Setelah pensiun dioperasikan maskapai, pesawat umumnya menjadi barang rongsokan dan dibiarkan termakan waktu di sebuah tempat. Saking banyaknya pesawat, baik sipil maupun militer, yang dibiarkan begitu saja di suatu tempat, pada akhirnya muncul istilah kuburan pesawat atau dikenal juga sebagai aircraft boneyard (disebut juga aircraft graveyard).
Baca juga: Bangkit dari ‘Kuburan’ Pesawat di Spanyol, Boeing 747-400 Lufthansa Siap Beroperasi
Kendati kuburan pesawat di dunia letak geografisnya bisa berbeda-beda, seperti di daerah gurun pasir, dataran tinggi pengunungan, sampai hutan, namun, satu hal yang pasti kesemuanya memiliki landasan pacu (runway). Tetapi, tidak demikian dengan kuburan pesawat di Parung, Bogor.

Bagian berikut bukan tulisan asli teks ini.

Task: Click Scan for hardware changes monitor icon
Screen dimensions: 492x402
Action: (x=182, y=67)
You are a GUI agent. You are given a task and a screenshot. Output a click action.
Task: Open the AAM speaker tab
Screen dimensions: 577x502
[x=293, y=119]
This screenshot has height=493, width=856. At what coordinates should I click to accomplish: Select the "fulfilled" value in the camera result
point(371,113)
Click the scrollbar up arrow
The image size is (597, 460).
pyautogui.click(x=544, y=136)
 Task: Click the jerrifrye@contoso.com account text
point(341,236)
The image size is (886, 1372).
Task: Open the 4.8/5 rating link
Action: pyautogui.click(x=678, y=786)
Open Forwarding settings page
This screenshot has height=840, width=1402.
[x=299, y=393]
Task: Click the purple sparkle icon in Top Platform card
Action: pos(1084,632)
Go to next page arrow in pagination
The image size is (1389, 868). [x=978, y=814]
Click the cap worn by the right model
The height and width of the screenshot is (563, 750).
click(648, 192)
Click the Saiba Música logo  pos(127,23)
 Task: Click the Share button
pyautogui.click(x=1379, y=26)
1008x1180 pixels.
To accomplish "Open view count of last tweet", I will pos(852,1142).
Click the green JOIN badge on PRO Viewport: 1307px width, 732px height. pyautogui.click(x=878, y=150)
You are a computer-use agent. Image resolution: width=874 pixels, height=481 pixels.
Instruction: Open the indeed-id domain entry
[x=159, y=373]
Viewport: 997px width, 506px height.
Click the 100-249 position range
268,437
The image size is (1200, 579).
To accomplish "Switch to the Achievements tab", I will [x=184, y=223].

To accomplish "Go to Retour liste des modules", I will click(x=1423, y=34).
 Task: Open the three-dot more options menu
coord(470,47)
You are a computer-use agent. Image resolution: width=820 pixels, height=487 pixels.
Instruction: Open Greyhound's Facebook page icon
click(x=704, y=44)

Alih-alih diterbangkan ke kuburan pesawat dan mendarat di sana untuk pensiun atau disimpan selamanya, pesawat justru diangkut menggunakan truk trailer dari bandara melewati jalan raya dan menyebabkan kemacetan panjang, seperti yang terjadi pada bulan Juli lalu.
Dari foto dan video yang dilihat KabarPenumpang.com di media sosial, luas area yang disebut kuburan pesawat di Kampung Jampang, Desa Pondok Udik, Kecamatan Kemang, Kabupaten Bogor ini tidak terlalu luas atau bahkan sangat sempit untuk disebut sebagai kuburan pesawat. Demikian juga dari segi jumlah pesawat. Itu kenapa kuburan pesawat di sini tidak memiliki landasan pacu.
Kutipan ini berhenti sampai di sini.